The new White Sox general manager seems to know how to delegate authority.
When the Chicago White Sox promoted Rick Hahn to the general manager’s seat, they tasked him with a tall order. Hahn needs to build a winner, step out of the shadow of Kenny Williams and put his fingerprints on the White Sox.
So far, so good. After less than three weeks on the job, Hahn's already made an impact on the White Sox.
Forget picking up the $9.5 million option on Gavin Floyd or signing Jake Peavy to a two-year, $29 million contract extension, Hahn’s most important decision to this point has been the promotion of Buddy Bell to executive vice president/assistant general manager.

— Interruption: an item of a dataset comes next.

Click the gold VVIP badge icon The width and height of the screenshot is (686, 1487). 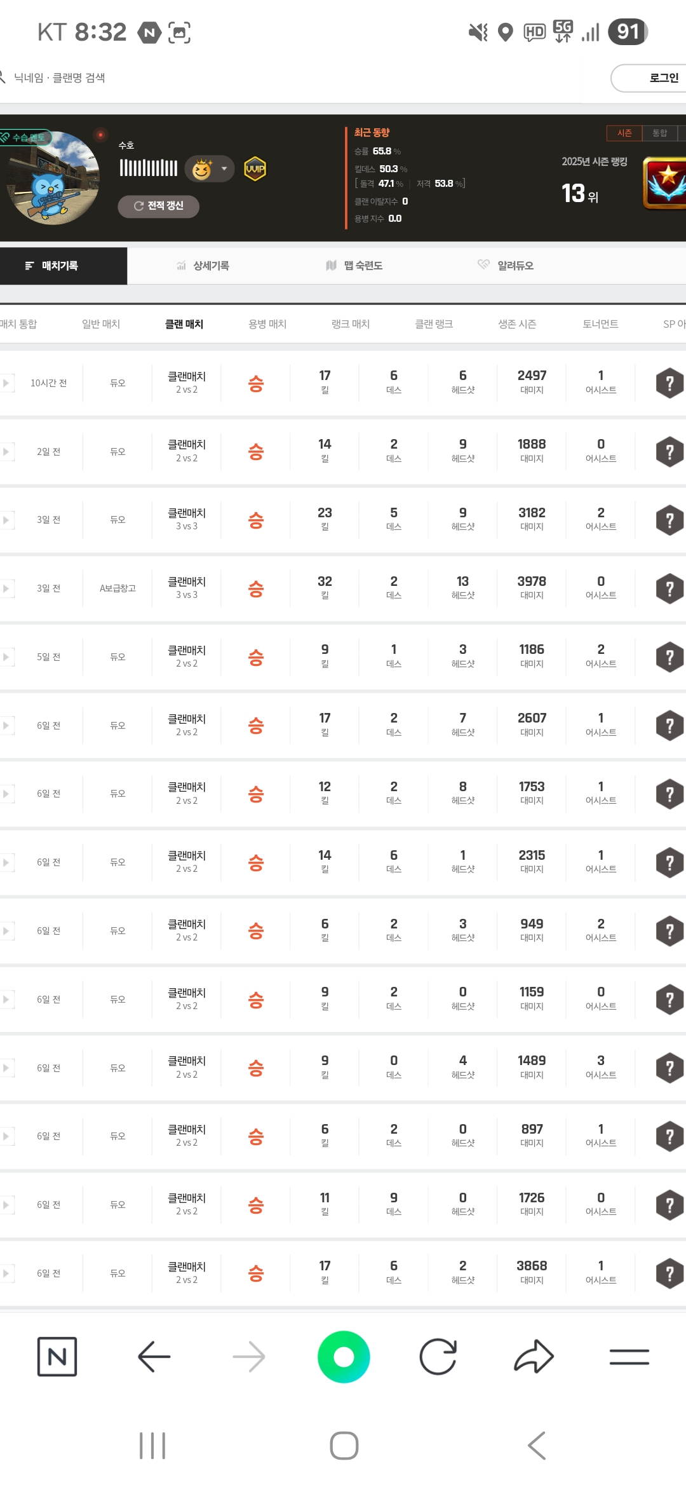(x=255, y=169)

The importance of Bell’s promotion cannot be overstated.
See, Williams seemed to be his own worst enemy for 13 seasons when it came to evaluating a players' value. Worse yet, as the Chicago Tribune’s Phil Rogers wrote last week, Williams’ “focus seemed to go beyond the 25-man roster only when he needed prospects he could trade for veterans.”

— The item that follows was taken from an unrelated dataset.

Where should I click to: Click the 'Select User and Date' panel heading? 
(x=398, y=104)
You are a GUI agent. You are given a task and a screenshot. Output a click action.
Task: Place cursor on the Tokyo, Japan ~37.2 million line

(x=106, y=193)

There was simply too much power in the hands of one man. That had to contribute to the low ranking the White Sox minor league system often received. Baseball Prospectus, as an example, had the Sox dead last prior to the 2012 season.
By placing Bell in the AGM seat, Hahn has ensured that player development will always be in his ear as he works out the financial matters.
Sometimes, good general managers play to their weaknesses—and scouting is Hahn's.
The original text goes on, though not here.